There’s nothing to liven things up like a good old transatlantic trade war, or at least some warlike words about trade. Throw in a global energy shock and a geopolitical clash of superpowers, and local requirements for tax credits for electric vehicles have never been such a crucible of conflict.In some of the more hot-headed quarters of the EU, the dispute with Washington has metastasised into resentment over US companies charging Europe higher energy prices, thus adding to European industry’s incentives to move to America. French president Emmanuel Macron will have a chance to make this point during his state visit to the US this week.

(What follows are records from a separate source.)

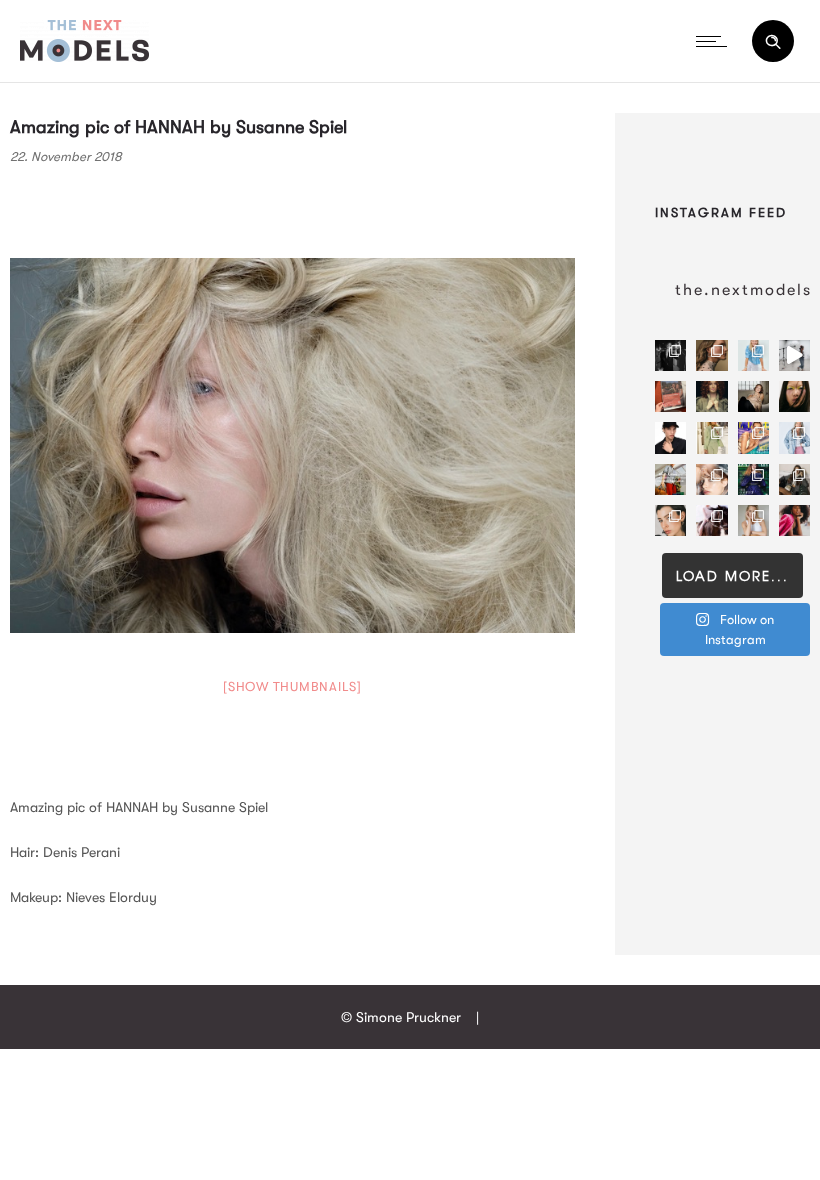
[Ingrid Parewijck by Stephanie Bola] (753, 520)
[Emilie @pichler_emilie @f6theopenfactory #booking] (794, 355)
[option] (292, 445)
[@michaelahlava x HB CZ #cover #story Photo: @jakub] (753, 479)
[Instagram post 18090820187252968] (670, 479)
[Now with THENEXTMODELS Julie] (711, 396)
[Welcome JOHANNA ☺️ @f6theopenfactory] (753, 355)
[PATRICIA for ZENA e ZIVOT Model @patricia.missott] (711, 437)
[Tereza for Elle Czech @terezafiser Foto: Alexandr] (670, 355)
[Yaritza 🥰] (794, 520)
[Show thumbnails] (292, 686)
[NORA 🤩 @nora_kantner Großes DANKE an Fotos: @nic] (711, 479)
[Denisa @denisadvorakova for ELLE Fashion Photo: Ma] (753, 437)
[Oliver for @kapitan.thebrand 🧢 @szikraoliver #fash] (670, 437)
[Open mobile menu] (716, 41)
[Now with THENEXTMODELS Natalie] (753, 396)
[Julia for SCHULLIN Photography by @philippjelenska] (711, 355)
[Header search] (773, 42)
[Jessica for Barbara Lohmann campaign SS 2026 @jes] (711, 520)
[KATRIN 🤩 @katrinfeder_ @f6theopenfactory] (794, 437)
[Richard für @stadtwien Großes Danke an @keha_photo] (670, 396)
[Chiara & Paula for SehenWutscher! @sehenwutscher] (794, 479)
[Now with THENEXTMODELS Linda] (794, 396)
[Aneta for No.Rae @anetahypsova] (670, 520)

The energy price accusations are generally illogical or overblown, and the electric vehicle issue is reasonably easy to fix. The bigger issue is President Joe Biden’s Inflation Reduction Act, setting the US down a path of heavy subsidies that the EU will struggle to follow and which is imperfectly fenced in by weak trade law.
First, the idea of Washington consciously creating an energy cost differential with the EU that poaches European investment is a big stretch. The US doesn’t control its energy companies’ pricing, and it is hardly its fault that the EU left itself so dependent on piped Russian gas. There’s a dark irony here: in 2018, the EU gulled Donald Trump into dropping a plan to impose tariffs on European cars with specious promises of importing American liquefied natural gas. Had those pledges been real rather than tactical, Europe would now be in a better place.